Building a Highly Available Kubernetes Cluster

Chris Kim
Chris Kim
Published: September 12, 2019

Introduction

As Kubernetes becomes more and more prevalent as a container orchestration system, it is important to properly architect your Kubernetes clusters to be highly available. This guide covers some of the options that are available for deploying highly available clusters, as well as an example of deploying a highly available cluster.
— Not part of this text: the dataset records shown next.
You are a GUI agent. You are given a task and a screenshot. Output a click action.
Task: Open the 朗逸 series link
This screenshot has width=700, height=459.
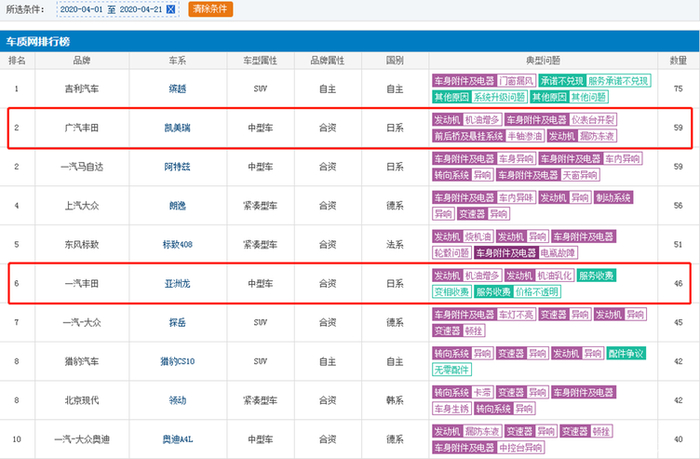[176, 206]
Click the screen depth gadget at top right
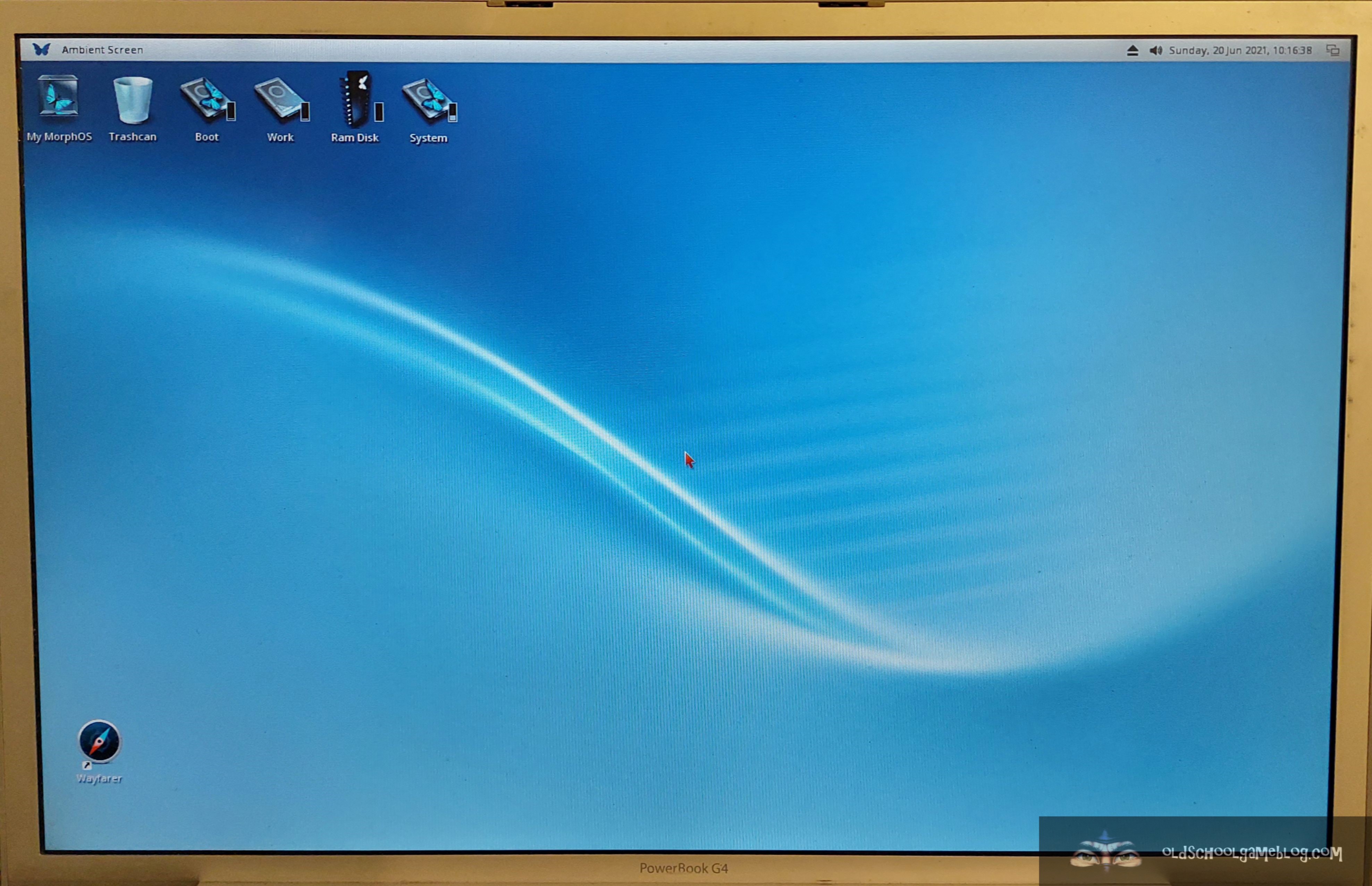Image resolution: width=1372 pixels, height=886 pixels. (x=1332, y=51)
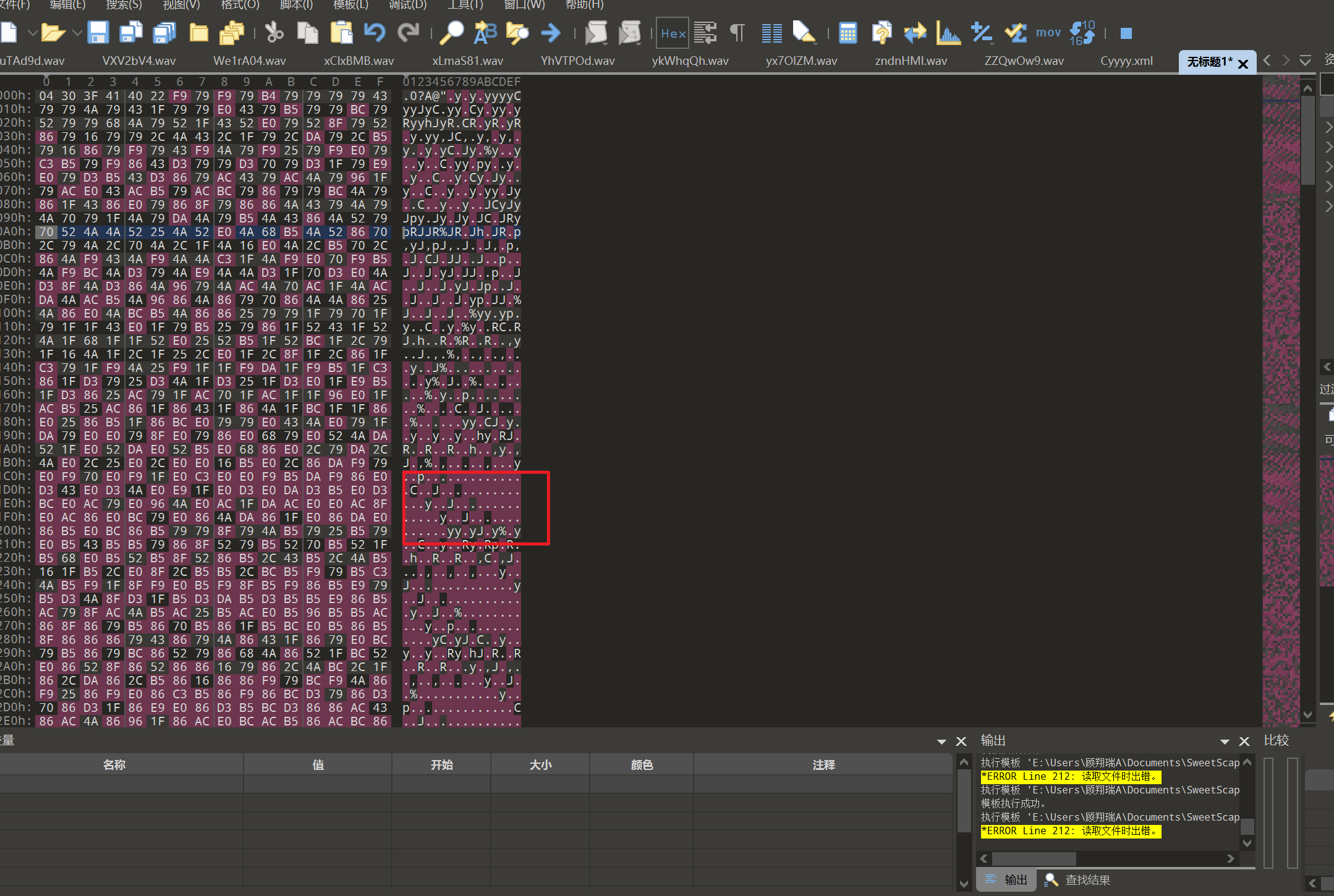
Task: Close the 输出 output panel
Action: (1244, 741)
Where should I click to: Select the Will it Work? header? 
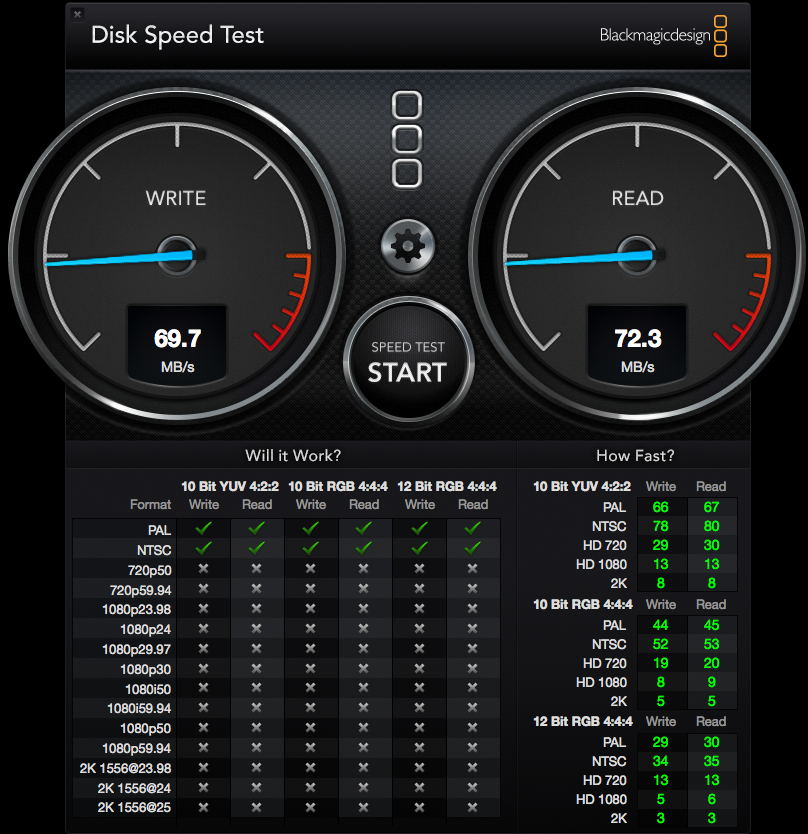pyautogui.click(x=293, y=455)
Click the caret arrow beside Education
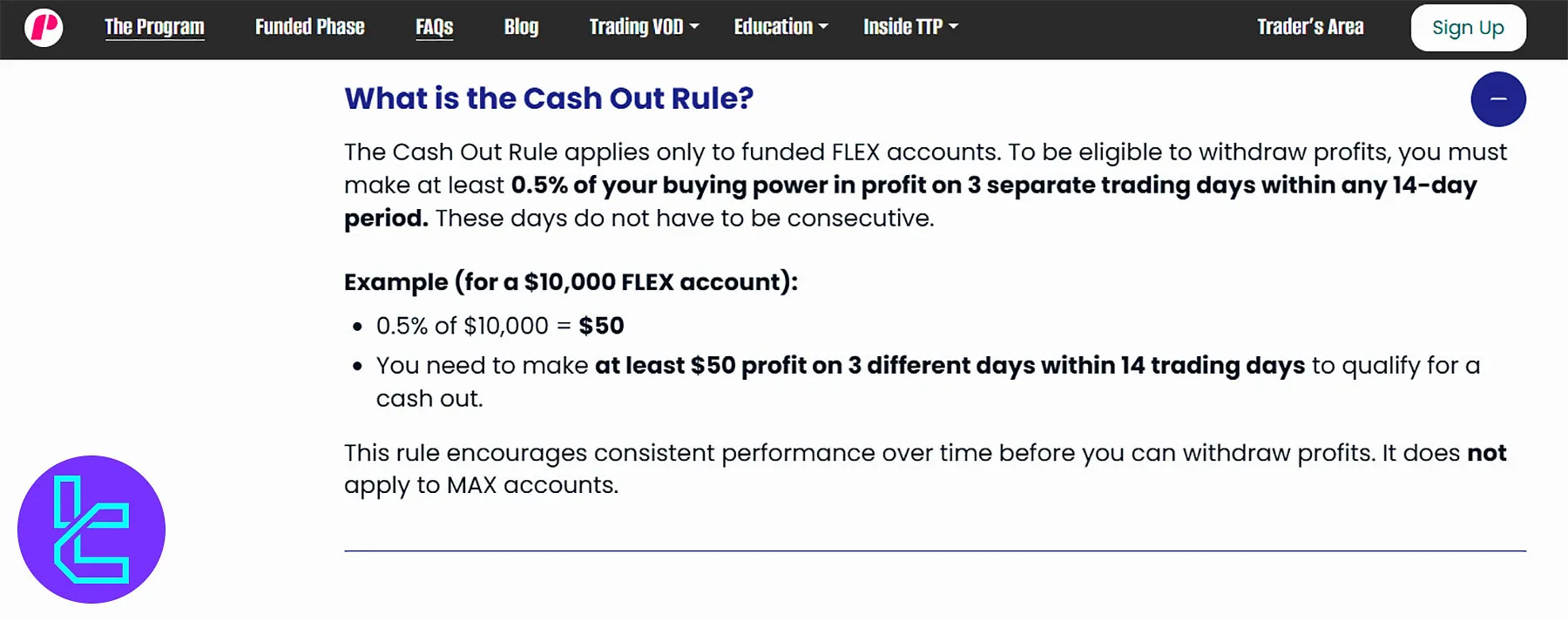The height and width of the screenshot is (621, 1568). [823, 27]
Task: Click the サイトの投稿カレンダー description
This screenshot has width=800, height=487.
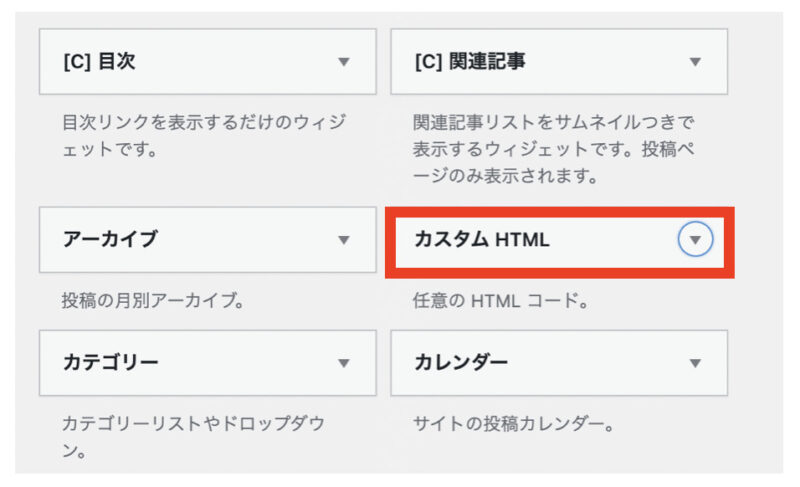Action: (x=514, y=424)
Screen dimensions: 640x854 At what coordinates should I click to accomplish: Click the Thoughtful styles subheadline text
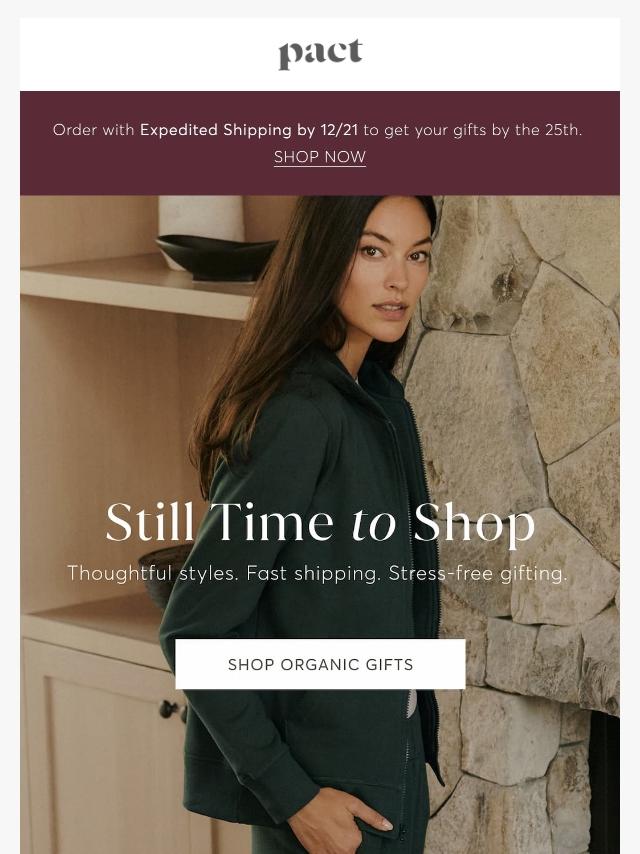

In this article, we will be using the Rancher Kubernetes Engine (RKE) as the installation tool for our cluster. However, the concepts outlined here can easily be translated to other Kubernetes installers and tools.

Overview

We’ll be going over a few of the core components that are required to make a highly available Kubernetes cluster function:

  • Control plane
  • etcd
  • Ingress (L7) considerations
  • Node configuration best practices

Load Balancer type services are not included in this guide, but are also a consideration you should keep in mind. This is omitted due to the cloud-specific nature of the various load balancer implementations. If working with a on-premise deployment, it’s highly recommended to look at a solution like MetalLB.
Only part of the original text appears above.